To me, that’s how – it’s like slow steps to get there. But I’d say those are some of the components that we start thinking about. I’d say like, the intricacies of how we talk about a concept. You start scratching – you can scratch to the next level. The more connected you are to consumers. For me, when I look at brands, I can tell to some degree like how much time they’re spending with real people, how important empathy is, by how nuanced their communications are about what space they’re in. For me, the nuance of the communication, and then eventually you see that in the stuff that company sells, but how you talk about a brand should be deeply rooted in a person. That’s how I start seeing if we’re getting traction.
[00:42:11] JU: I got you.
[00:42:12] MH: Yeah. I want to sneak this in. I’m so fascinated by insights. If you could give me one resource that is insights 101 or insights for dummies, what would that be?
[00:42:23] KGZ: Oh my goodness. There’s a lot that exists.
[00:42:25] MH: Your favorite, curated from you.

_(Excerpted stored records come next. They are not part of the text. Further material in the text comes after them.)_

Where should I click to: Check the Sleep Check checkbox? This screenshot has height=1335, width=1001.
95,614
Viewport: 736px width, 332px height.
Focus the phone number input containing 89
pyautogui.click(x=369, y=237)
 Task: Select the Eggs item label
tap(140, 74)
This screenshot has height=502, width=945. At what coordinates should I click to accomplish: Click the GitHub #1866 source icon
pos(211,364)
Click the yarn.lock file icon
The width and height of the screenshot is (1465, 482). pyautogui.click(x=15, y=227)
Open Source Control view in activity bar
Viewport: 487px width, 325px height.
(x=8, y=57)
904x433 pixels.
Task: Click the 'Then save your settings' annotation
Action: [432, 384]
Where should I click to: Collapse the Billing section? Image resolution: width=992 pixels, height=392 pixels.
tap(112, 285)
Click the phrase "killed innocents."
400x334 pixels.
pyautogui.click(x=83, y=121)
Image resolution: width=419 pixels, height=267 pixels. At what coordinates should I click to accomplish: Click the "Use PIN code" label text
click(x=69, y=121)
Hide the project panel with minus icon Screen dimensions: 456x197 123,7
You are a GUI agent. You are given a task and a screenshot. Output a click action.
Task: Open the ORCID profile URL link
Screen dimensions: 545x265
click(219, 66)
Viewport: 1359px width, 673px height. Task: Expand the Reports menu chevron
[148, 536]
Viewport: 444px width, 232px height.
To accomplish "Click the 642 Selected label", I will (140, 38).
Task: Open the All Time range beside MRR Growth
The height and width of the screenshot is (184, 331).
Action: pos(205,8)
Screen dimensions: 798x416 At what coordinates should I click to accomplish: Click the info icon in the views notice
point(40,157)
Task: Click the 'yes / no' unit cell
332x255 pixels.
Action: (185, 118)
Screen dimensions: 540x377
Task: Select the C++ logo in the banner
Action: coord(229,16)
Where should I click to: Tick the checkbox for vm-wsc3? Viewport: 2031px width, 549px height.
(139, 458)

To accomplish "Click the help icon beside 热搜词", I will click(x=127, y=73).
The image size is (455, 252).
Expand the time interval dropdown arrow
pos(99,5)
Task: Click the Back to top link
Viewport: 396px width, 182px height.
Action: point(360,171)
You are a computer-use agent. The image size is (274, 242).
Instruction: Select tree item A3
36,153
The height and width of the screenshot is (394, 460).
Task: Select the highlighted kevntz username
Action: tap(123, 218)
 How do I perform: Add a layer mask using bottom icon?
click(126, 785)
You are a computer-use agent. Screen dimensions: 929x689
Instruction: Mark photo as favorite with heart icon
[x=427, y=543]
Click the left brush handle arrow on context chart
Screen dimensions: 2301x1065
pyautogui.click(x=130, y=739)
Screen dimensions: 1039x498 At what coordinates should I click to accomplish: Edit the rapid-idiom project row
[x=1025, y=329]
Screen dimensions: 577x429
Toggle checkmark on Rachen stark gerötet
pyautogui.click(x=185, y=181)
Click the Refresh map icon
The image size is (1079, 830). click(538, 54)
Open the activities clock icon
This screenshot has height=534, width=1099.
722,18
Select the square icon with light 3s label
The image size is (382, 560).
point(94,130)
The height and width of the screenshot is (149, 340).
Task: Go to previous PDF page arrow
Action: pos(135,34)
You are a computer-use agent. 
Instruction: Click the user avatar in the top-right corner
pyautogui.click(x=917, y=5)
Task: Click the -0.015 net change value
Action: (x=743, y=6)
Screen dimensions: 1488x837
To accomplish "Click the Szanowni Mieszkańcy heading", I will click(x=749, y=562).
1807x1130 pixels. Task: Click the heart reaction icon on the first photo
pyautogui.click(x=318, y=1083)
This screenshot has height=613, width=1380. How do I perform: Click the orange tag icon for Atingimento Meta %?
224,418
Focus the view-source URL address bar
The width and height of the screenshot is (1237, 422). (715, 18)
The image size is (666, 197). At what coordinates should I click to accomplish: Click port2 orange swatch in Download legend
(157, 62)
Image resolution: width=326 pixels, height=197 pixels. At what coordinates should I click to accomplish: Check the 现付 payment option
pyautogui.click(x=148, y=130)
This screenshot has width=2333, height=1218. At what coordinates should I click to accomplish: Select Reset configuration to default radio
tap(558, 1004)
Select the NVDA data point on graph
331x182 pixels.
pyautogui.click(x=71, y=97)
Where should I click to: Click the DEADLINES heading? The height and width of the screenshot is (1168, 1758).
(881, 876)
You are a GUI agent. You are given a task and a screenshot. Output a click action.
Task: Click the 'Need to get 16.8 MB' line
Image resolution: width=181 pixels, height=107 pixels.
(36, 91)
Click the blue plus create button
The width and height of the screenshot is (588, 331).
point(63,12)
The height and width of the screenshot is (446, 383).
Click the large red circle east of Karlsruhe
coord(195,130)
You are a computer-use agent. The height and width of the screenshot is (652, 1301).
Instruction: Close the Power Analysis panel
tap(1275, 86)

[00:42:28] KGZ: Curated for me. I spent a lot of time probably at the first piece of it looking at culture and being like, so I digest like Futures Laboratories, is one organization, I guess, I spent a lot of time with that and WGSN. I love, love, love the global context for just understanding like people trends. Those are like on my – every week, those are two places like I definitely spend some time and that gives me a lot of thought for what I want to ask about, or who I want to talk to or where to look. So those are like two of my go-tos.
[00:43:02] MH: Got it. Gems for our listeners. Appreciate you.
[00:43:08] JU: Kelly, I know, I want to be respectful of your time. We could have many more hours of conversation. But thank you for sharing. It’s really, really amazing to hear about your journey, and hear about your values and how they manifest themselves in the organizations that are fortunate enough to get to have you at the helm. So we’re grateful for your time, grateful for your influence and example and we’re excited to share your story with people. If folks want to look you up or find you, what’s the best place or way to do that?
[00:43:36] KGZ: Oh! The best place to find me would probably be under LinkedIn. I show up as Kelly Garrett Ziegler. On Instagram, I believe I’m Lady_KGZ1. Two great places to find me.
[00:43:50] JU: You got it. Love it. Thanks, Kelly.
[00:43:52] KGZ: Thank you.
[00:43:53] MH: So inspiring. Thank you so much.
[00:43:54] KGZ: So fun. Talk to you all later.